***** DATA SECTION

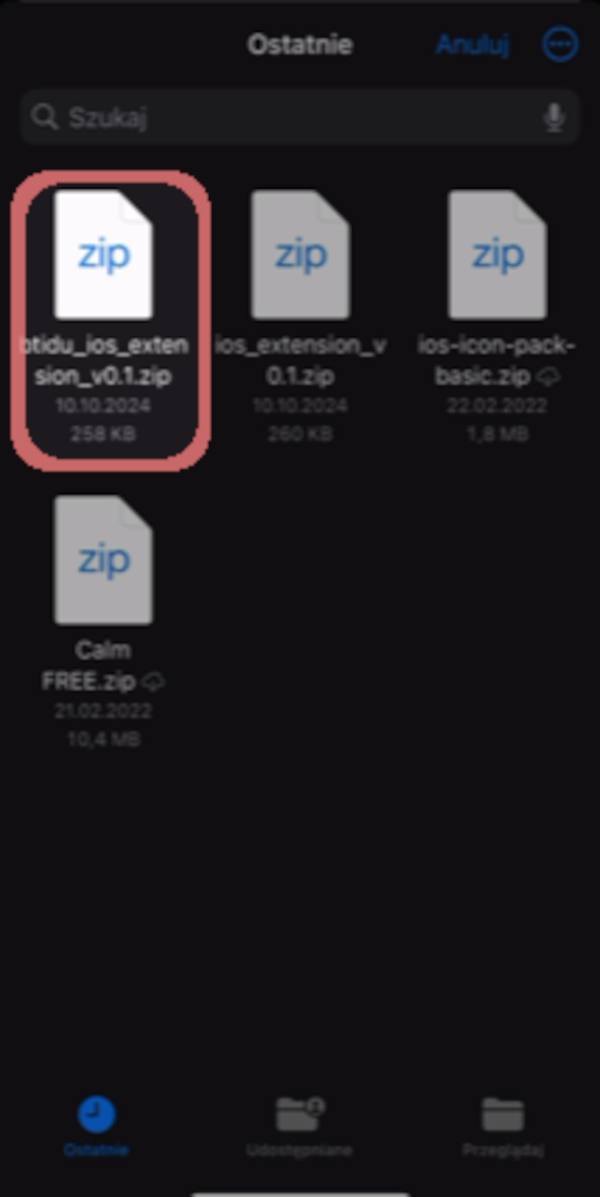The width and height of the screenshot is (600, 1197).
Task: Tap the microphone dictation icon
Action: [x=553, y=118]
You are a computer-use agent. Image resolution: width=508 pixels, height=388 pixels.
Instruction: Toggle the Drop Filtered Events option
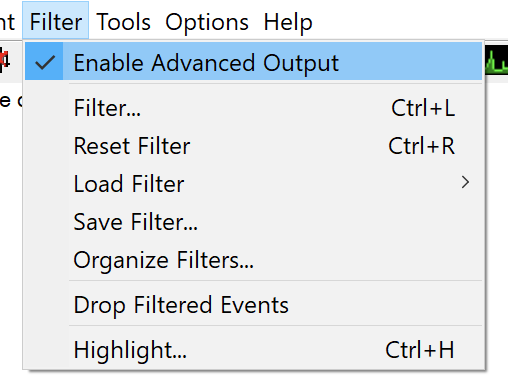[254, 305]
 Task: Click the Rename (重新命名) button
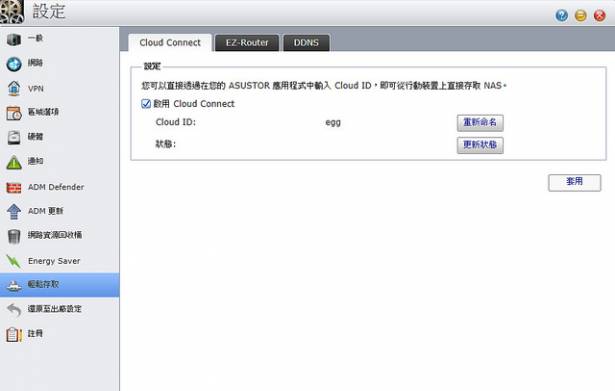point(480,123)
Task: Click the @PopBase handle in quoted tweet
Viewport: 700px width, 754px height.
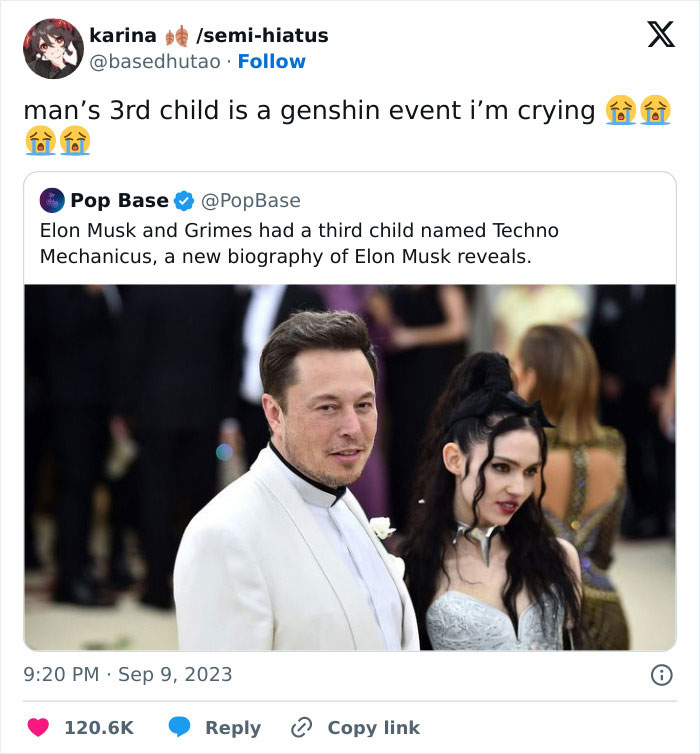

**********
***** DATA SECTION

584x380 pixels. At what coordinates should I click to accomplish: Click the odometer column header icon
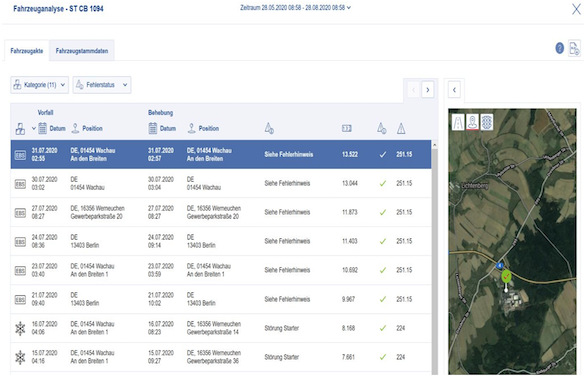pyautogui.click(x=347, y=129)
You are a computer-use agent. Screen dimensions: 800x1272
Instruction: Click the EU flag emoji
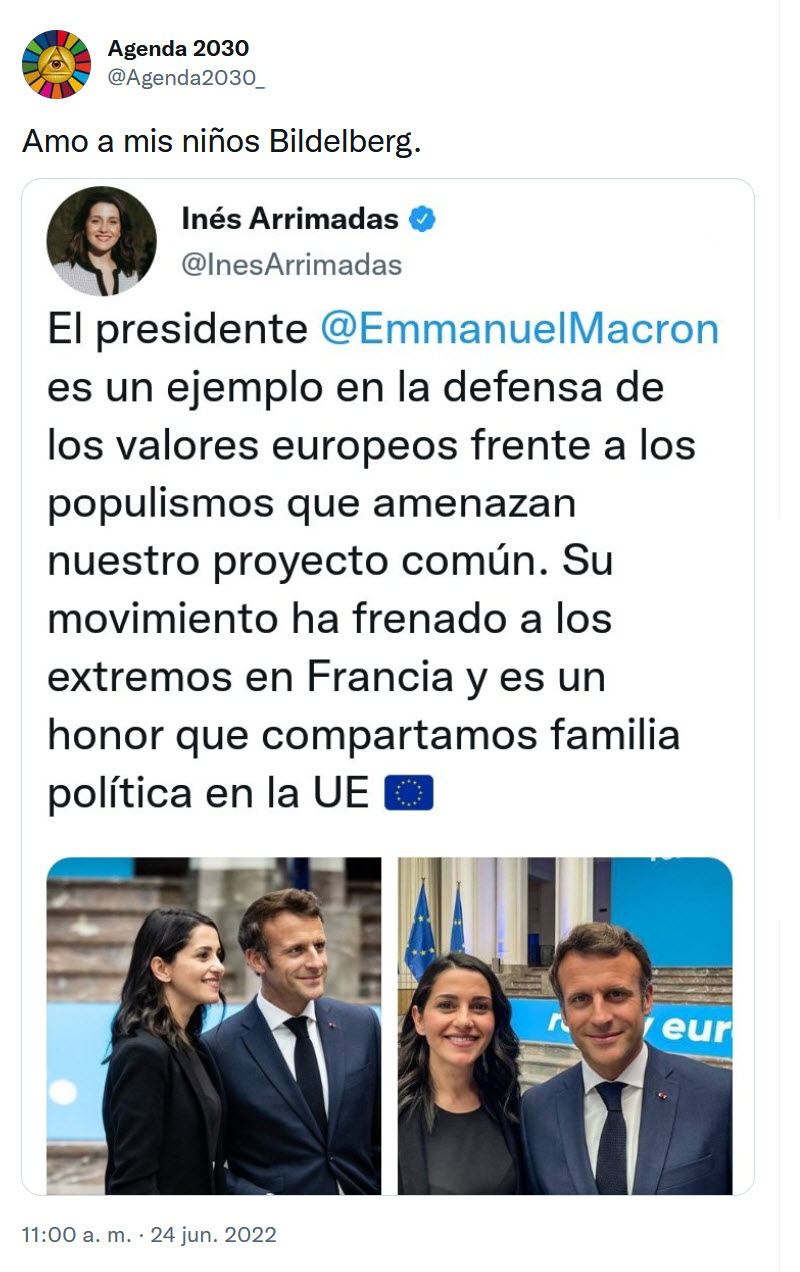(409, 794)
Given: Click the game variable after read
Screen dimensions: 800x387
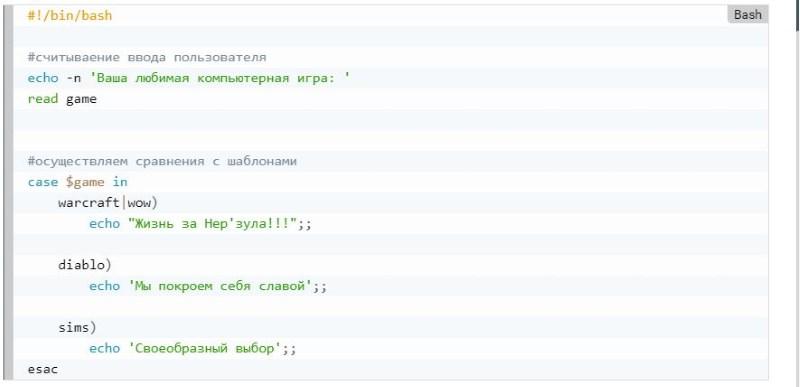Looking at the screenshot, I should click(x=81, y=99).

**********

EXERCISE PROMPT » Given the records above, return the lines starting at the one that holds "You are a computer-use agent. Image" and ending at the one that holds "Viewport: 700px width, 754px height.", exactly, and nothing besides; leave every picture out.

TASK RESULT »
You are a computer-use agent. Image resolution: width=508 pixels, height=388 pixels.
Instruction: Toggle the Drop Filtered Events option
[254, 305]
 Task: Click the Rename (重新命名) button
point(480,123)
Task: Click the @PopBase handle in quoted tweet
Viewport: 700px width, 754px height.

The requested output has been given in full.